Gensler’s most grotesque distortion is to assert that bilateral markets are too interconnected, and that cleared markets would be less so:

One of the lessons that emerged from this recent crisis was that institutions were not  just “too big to fail,” but rather too interconnected as well.   By mandating the use of  central clearinghouses, institutions would become much less interconnected, mitigating  risk and increasing transparency.   Throughout this entire financial crisis, trades that  were carried out through regulated exchanges and clearinghouses continued to be  cleared and settled.  

Where do I start? First, clearinghouses CREATE interconnections, albeit different ones than in the OTC market; clearinghouses formalize a specific and extensive form of interconnection between systemically important market participants, and their customers. They are a means of SHARING default risks, and determining the allocation of losses from default. Sharing means a connection.  By definition.  The members of the clearinghouse share the risks of default. The clearinghouse members and their customers are therefore interconnected, and the failure of one has financial implications for the financial health of others. Moreover, the central clearing structure can actually lead to greater concentration of risk than occurs in the bilateral market, and result in less capital being available to absorb default losses.  That is, the particular interconnections in a cleared market can be more systemically threatening than those in a bilateral one.  It is false, misleading, and borders on the fraudulent for Gensler to claim that clearinghouses make markets “much less interconnected.” It is false, false, FALSE.  

Clearing changes the nature of the interconnection.  It is incumbent on advocates of the imposition of clearing to demonstrate that this change is an improvement.  Gensler doesn’t even begin to try to do so.  He just misleadingly asserts the issue out of existence.  Out of such sloppiness, bad policy is made.

The last sentence of the quoted paragraph is also misleading. First, other than the AIG trades (which I’ll get to in a minute), products OUTSIDE the regulated exchanges and clearinghouses also continued to be traded and settled. Lehman’s collapse did NOT lead to a cascade of failures, for instance. Second, the distribution of products traded on exchanges and in the OTC markets is not determined exogenously, so the comparison is not a fair one. Where things trade and the institutions of trading are endogenously determined by the actions of market participants. In my academic work, I argue that some products are suited for clearing, some not, and that trading patterns reasonably reflect those differences. Therefore, a comparison of the performance of cleared and non-cleared markets does hold everything equal. The stuff that is cleared is basically the easier stuff–hence you would expect fewer problems there.  

I’ve heard this argument about how well futures and options clearinghouses worked during the crisis several times now.  Every time I’ve heard it, those advancing it have failed to consider the possibility that this comparison is superficial and incomplete, and it ignores the fact that despite all of the hyperventilating, bilateral markets continued to work too.  
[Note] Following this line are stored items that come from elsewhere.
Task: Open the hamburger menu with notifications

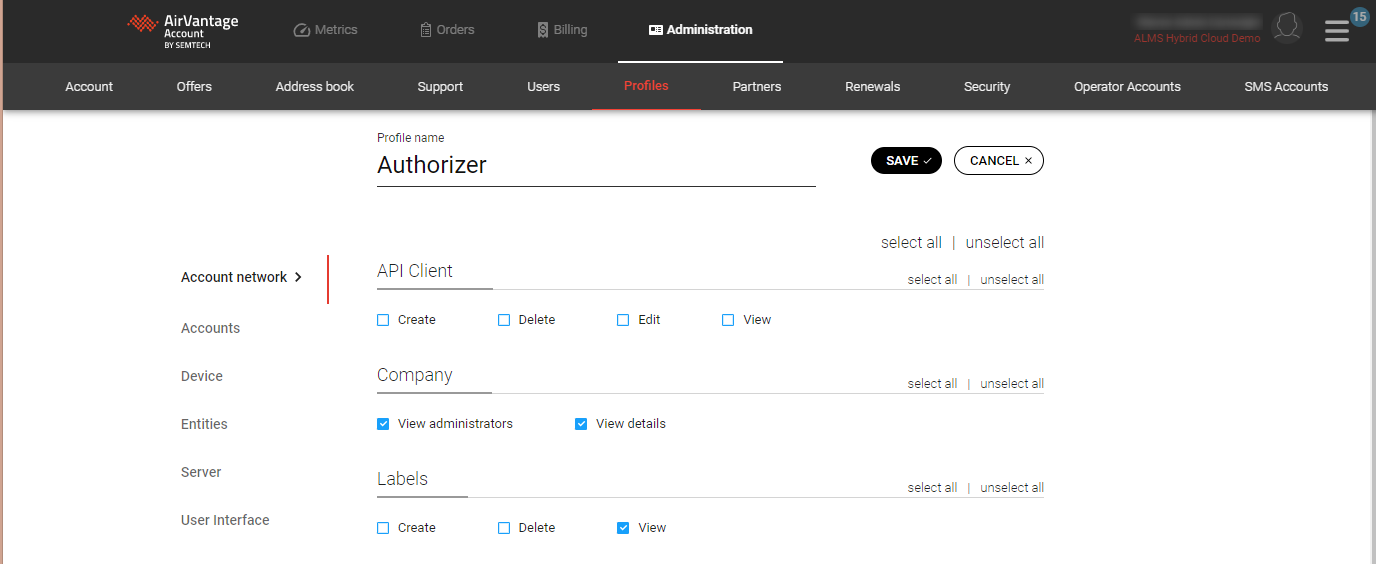Action: pyautogui.click(x=1337, y=30)
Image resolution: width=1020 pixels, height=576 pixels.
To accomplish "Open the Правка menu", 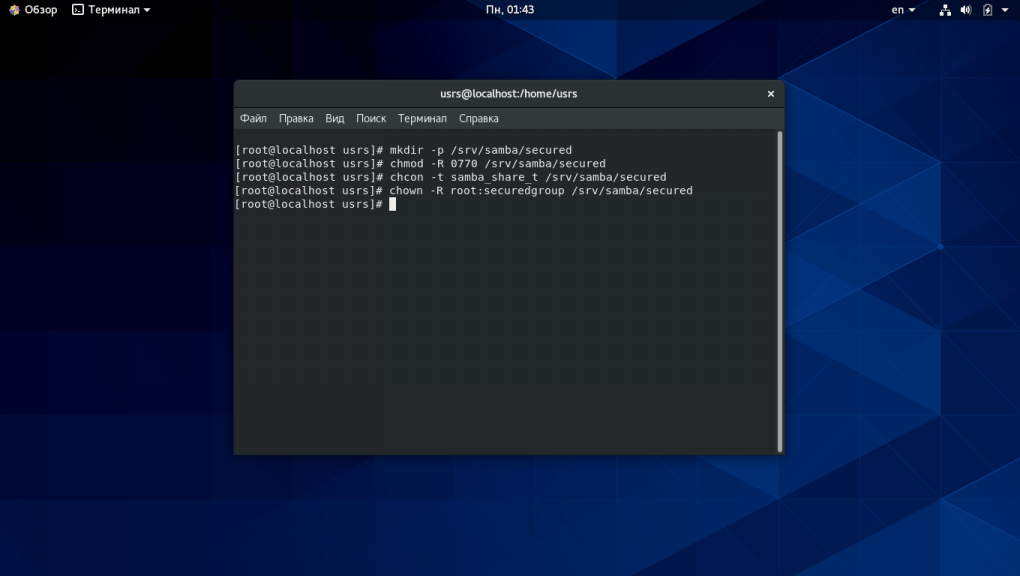I will click(296, 118).
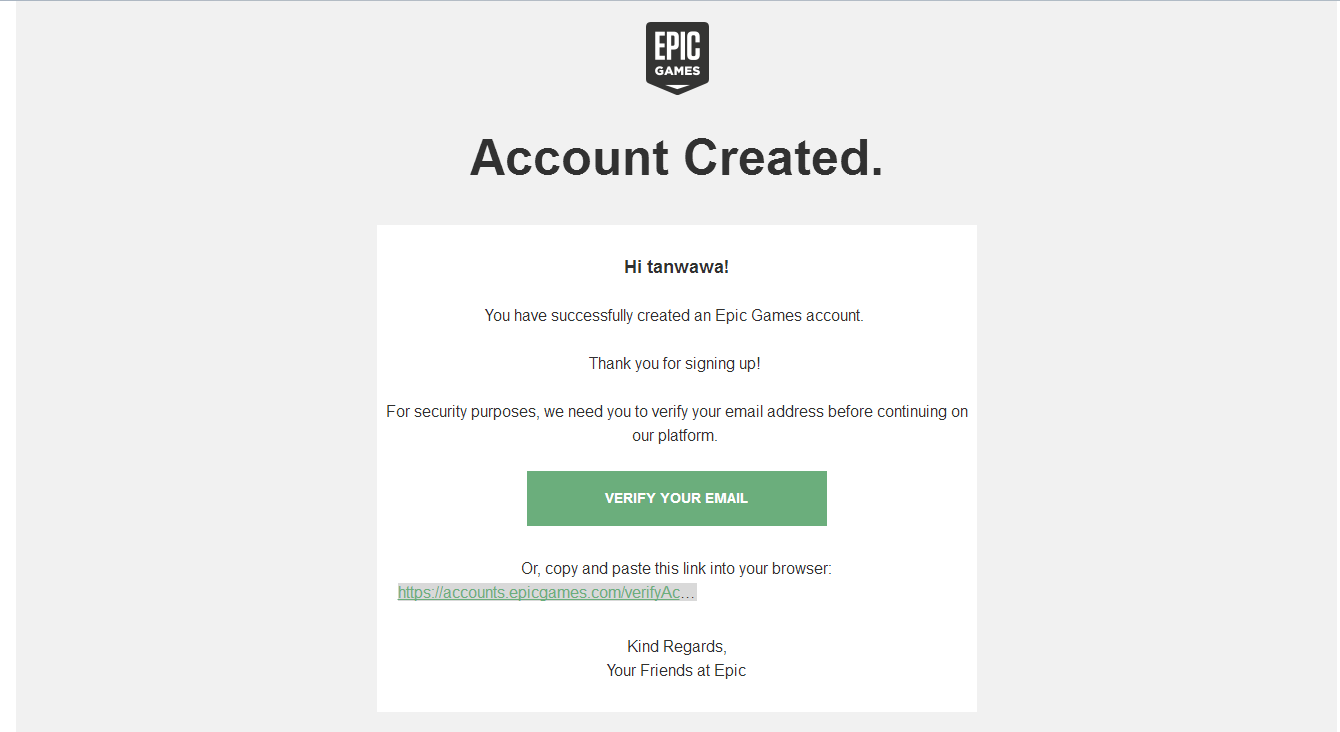This screenshot has height=732, width=1340.
Task: Click the "our platform." text line
Action: 675,436
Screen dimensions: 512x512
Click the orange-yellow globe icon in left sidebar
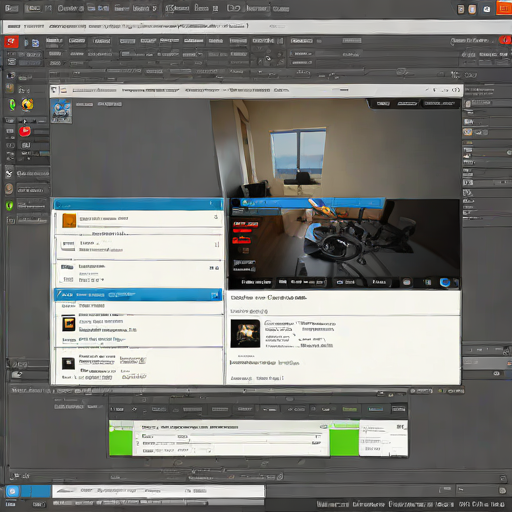[x=27, y=104]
And for those with short memories, I suggest a look at the near death experience of the CBT and CME clearinghouses on 20 October, 1987, and the problems with COMEX clearing on Silver Tuesday in March 1981 (when the Hunts imploded) and during the mid-80s, to get a better understanding of the potential frailties of cleared markets, and how they can actually create systemic risks.  

I would also submit that many of Gensler’s proposals actually would lead to increased interconnectedness. For instance:

Central counterparties should also be required to have fair and open access criteria that allow any firm that meets objective, prudent standards to participate regardless of whether it is dealer or a trading firm. Additionally, central clearinghouses should implement rules that allow indirect participation in central clearing.

Extending the membership of clearinghouses by government fiat means that more firms are members of the clearinghouse–and hence interconnected to the failure of any other member. So much for reducing interconnection.

I would also note that Gensler completely overlooks that mandating open access to clearing will increase the heterogeneity of the membership of these organizations, which will have important implications for their governance. In my work on exchanges I note how heterogeneity greatly complicates governance, tends to impede decision making, leads to divisive political infighting, and on and on. (The paper I am presenting in Florence focuses on the effects of heterogeneity of the membership of financial cooperatives like exchanges and clearinghouses affects their governance.)  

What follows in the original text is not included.